Would you print each of the entries below precisely as given?

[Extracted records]
- - -

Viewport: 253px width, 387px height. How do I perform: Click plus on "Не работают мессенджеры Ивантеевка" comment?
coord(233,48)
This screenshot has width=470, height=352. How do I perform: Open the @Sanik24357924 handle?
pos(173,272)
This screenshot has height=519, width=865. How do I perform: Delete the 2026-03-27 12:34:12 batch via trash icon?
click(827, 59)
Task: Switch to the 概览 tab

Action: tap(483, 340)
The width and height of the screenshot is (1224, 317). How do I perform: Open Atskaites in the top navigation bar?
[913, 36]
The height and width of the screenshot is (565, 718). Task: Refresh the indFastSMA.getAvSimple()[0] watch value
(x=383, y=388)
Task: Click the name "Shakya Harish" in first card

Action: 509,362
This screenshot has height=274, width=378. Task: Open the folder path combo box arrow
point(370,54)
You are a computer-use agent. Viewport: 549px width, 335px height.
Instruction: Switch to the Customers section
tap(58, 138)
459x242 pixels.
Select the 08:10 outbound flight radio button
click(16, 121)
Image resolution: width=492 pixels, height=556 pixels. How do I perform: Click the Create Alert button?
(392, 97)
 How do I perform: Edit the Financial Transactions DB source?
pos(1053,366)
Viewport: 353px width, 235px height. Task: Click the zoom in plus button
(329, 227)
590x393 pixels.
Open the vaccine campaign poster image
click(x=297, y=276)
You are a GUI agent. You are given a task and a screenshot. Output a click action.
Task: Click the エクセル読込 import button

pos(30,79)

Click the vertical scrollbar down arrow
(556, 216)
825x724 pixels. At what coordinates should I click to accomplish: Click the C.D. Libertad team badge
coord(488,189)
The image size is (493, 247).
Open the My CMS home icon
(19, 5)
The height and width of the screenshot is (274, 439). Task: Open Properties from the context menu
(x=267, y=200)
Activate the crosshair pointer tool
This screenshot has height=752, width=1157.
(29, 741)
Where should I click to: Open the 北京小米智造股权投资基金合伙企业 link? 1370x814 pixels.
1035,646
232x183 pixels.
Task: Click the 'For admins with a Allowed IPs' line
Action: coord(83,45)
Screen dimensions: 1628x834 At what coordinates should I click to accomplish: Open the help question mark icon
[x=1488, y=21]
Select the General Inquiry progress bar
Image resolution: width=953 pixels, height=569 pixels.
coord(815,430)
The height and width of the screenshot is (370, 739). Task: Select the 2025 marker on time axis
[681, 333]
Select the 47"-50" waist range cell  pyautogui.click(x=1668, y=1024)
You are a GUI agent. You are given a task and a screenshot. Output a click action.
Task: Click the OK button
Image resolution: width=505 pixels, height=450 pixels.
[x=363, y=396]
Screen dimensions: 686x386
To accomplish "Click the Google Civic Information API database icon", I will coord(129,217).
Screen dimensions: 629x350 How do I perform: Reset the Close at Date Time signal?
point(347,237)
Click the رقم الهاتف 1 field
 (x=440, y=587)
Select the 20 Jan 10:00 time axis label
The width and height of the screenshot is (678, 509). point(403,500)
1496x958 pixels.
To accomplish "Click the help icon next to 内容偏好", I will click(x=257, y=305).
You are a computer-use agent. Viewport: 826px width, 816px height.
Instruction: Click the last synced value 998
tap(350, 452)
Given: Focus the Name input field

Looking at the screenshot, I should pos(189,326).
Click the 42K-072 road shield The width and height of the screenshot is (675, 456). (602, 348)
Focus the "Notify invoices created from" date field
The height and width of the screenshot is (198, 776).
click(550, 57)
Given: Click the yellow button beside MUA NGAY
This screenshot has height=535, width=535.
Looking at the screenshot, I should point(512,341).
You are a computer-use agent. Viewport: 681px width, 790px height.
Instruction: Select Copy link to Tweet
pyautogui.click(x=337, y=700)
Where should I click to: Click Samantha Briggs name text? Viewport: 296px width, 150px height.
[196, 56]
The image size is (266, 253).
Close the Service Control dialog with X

- - -

§ **RESPONSE**:
Viewport: 253px width, 387px height. How do I perform: Click plus on "Не работают мессенджеры Ивантеевка" comment?
coord(233,48)
This screenshot has width=470, height=352. How do I perform: Open the @Sanik24357924 handle?
pos(173,272)
This screenshot has height=519, width=865. How do I perform: Delete the 2026-03-27 12:34:12 batch via trash icon?
click(827, 59)
Task: Switch to the 概览 tab

Action: tap(483, 340)
The width and height of the screenshot is (1224, 317). How do I perform: Open Atskaites in the top navigation bar?
[913, 36]
The height and width of the screenshot is (565, 718). Task: Refresh the indFastSMA.getAvSimple()[0] watch value
(x=383, y=388)
Task: Click the name "Shakya Harish" in first card

Action: 509,362
This screenshot has height=274, width=378. Task: Open the folder path combo box arrow
point(370,54)
You are a computer-use agent. Viewport: 549px width, 335px height.
Instruction: Switch to the Customers section
tap(58, 138)
459x242 pixels.
Select the 08:10 outbound flight radio button
click(16, 121)
Image resolution: width=492 pixels, height=556 pixels. How do I perform: Click the Create Alert button?
(392, 97)
 How do I perform: Edit the Financial Transactions DB source?
pos(1053,366)
Viewport: 353px width, 235px height. Task: Click the zoom in plus button
(329, 227)
590x393 pixels.
Open the vaccine campaign poster image
click(x=297, y=276)
You are a GUI agent. You are given a task and a screenshot. Output a click action.
Task: Click the エクセル読込 import button

pos(30,79)

Click the vertical scrollbar down arrow
(556, 216)
825x724 pixels. At what coordinates should I click to accomplish: Click the C.D. Libertad team badge
coord(488,189)
The image size is (493, 247).
Open the My CMS home icon
(19, 5)
The height and width of the screenshot is (274, 439). Task: Open Properties from the context menu
(x=267, y=200)
Activate the crosshair pointer tool
This screenshot has height=752, width=1157.
(29, 741)
Where should I click to: Open the 北京小米智造股权投资基金合伙企业 link? 1370x814 pixels.
1035,646
232x183 pixels.
Task: Click the 'For admins with a Allowed IPs' line
Action: coord(83,45)
Screen dimensions: 1628x834 At what coordinates should I click to accomplish: Open the help question mark icon
[x=1488, y=21]
Select the General Inquiry progress bar
Image resolution: width=953 pixels, height=569 pixels.
coord(815,430)
The height and width of the screenshot is (370, 739). Task: Select the 2025 marker on time axis
[681, 333]
Select the 47"-50" waist range cell  pyautogui.click(x=1668, y=1024)
You are a GUI agent. You are given a task and a screenshot. Output a click action.
Task: Click the OK button
Image resolution: width=505 pixels, height=450 pixels.
[x=363, y=396]
Screen dimensions: 686x386
To accomplish "Click the Google Civic Information API database icon", I will coord(129,217).
Screen dimensions: 629x350 How do I perform: Reset the Close at Date Time signal?
point(347,237)
Click the رقم الهاتف 1 field
 (x=440, y=587)
Select the 20 Jan 10:00 time axis label
The width and height of the screenshot is (678, 509). point(403,500)
1496x958 pixels.
To accomplish "Click the help icon next to 内容偏好", I will click(x=257, y=305).
You are a computer-use agent. Viewport: 826px width, 816px height.
Instruction: Click the last synced value 998
tap(350, 452)
Given: Focus the Name input field

Looking at the screenshot, I should pos(189,326).
Click the 42K-072 road shield The width and height of the screenshot is (675, 456). (602, 348)
Focus the "Notify invoices created from" date field
The height and width of the screenshot is (198, 776).
click(550, 57)
Given: Click the yellow button beside MUA NGAY
This screenshot has height=535, width=535.
Looking at the screenshot, I should point(512,341).
You are a computer-use agent. Viewport: 681px width, 790px height.
Instruction: Select Copy link to Tweet
pyautogui.click(x=337, y=700)
Where should I click to: Click Samantha Briggs name text? Viewport: 296px width, 150px height.
[196, 56]
The image size is (266, 253).
Close the Service Control dialog with X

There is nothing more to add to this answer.